Poi è ritenuto responsabile dell’importazione, nel marzo scorso, di 31 chili sempre di hashish dalla Spagna (per questo fu arrestato e ha un procedimento penale separato) mentre, nel gennaio precedente, 20 chili della stessa droga leggera suddivisa in 200 panetti per 38.000 euro nel Ravennate. Ascoltato dai militari dell’Arma nel corso di una telefonata con un altro indagato Bugliesi si dice preoccupato dell’eccessiva richiesta di droga da parte dell’imprenditore di Castiglioncello. Un campanello d’allarme, il suo, anche se dalla conversazione il motivo è tutt’altro che chiaro.

Tutti gli indagati

In cella, oltre a Bartoletti e Bugliesi, il cinquantasettenne livornese Massimo Scotto (insieme al sessantasettenne avrebbe acquistato i 20 chili di hashish, mentre sempre con lui ne avrebbe importato altri 31 chili da Barcellona), il diciannovenne tunisino Wael Otay (per vendita di cocaina ed eroina «in più occasioni e in modo continuativo»), il suo connazionale ventiseienne Nasreddine Talbi (stesse sostanze), il ventunenne Seif Sannen (anch’egli tunisino, cessioni di hashish), il connazionale residente a Pisa Makrem Talbi (34 anni, accusato di aver spacciato cocaina e hashish) e, dalla notte fra lunedì scorso e martedì, anche il ventunenne tunisino Mohammed Alii Otay, rintracciato dai militari del nucleo investigativo di Livorno, diretti dal maggiore Guido Cioli, nei boschi senesi, dove si stava nascondendo. Ai domiciliari, invece, il sessantaseienne livornese Paolo Ceccarini, 66 anni, accusato di aver venduto cocaina «in più occasioni e in modo continuativo» a Bugliesi e ad altre persone. Obbligo di dimora nel comune di Livorno, invece, per il trentaquattrenne tunisino Ousamma Belarbi (spaccio di cocaina), per il cinquantacinquenne piombinese Maurizio Montorzi (vendita di cocaina e hashish, mentre il 18 gennaio scorso fu arrestato il flagranza di reato e poi scarcerato perché, a Riotorto, fu trovato con 100 grammi di hashish), per il ventinovenne tunisino Hamdi Mouradi (spaccio sempre di hashish), per il trentanovenne marocchino Bader Salov (cocaina) e per il trentaseienne livornese, nato a Pisa, Simone Alessandro Pini (insieme a Bugliesi e a Scotto accusato dell’importazione dei già citati 31 chili di hashish dalla Spagna).
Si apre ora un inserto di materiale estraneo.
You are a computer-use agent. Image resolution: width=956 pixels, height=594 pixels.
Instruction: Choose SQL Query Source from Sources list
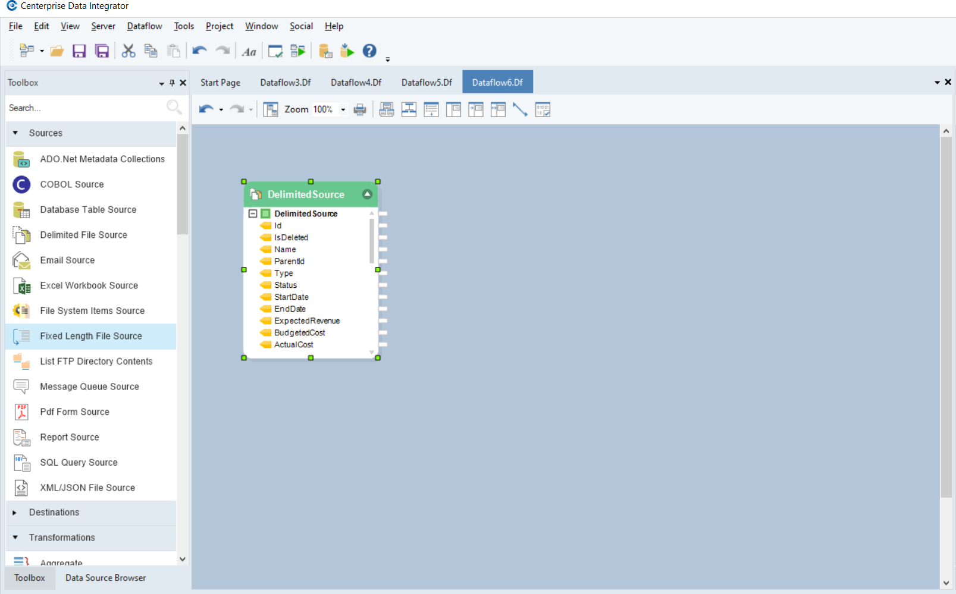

Manca all’appello solo un quindicesimo indagato, che si trova in Tunisia, per il quale le autorità si sono già mosse chiedendone il rintraccio. Non sono chiari, però, i tempi: né, nel Paese nordafricano, dove si trovi in questo momento.

Le intercettazioni

Esemplificativa l’intercettazione del 25 febbraio scorso, quando Bugliesi chiama al telefono uno degli indagati chiedendogli un piccolo rifornimento di droga. Sono le 17 quando lo contatta: «Va bene, allora mandami “gelataio” e “per me”». «Ti mando giù il bimbo così vai direttamente, poi ci vediamo domani?». L’appuntamento è in via della Bassata, vicino al liceo Enriques, dove alcuni dei coinvolti nell’operazione “Mexal” avrebbero spacciato, senza coinvolgere però gli studenti livornesi. Bugliesi, secondo l’accusa, scende di macchina e ritira la sostanza stupefacente, per poi portarla a Castiglioncello a Bartoletti, in cambio di 300 euro, almeno secondo la ricostruzione dei carabinieri. Già qualche giorno prima Bugliesi si era messo d’accordo con un pusher per rifornire, almeno secondo le sue parole intercettate, l’imprenditore rosignanese: «C’era quella del gelataio, non ti ha detto niente?», chiede il sessantasettenne. «Lo so io... ce l’ho... ho paura che ti fermino», risponde lo spacciatore nordafricano. «No no... non ti preoccupare... io quando basta che mi dai il gelataio e un chicchino piccolo per me... e 20 euro per la benzina... io aspetto una mezz’ora, quando salgo ti avviso, va bene?».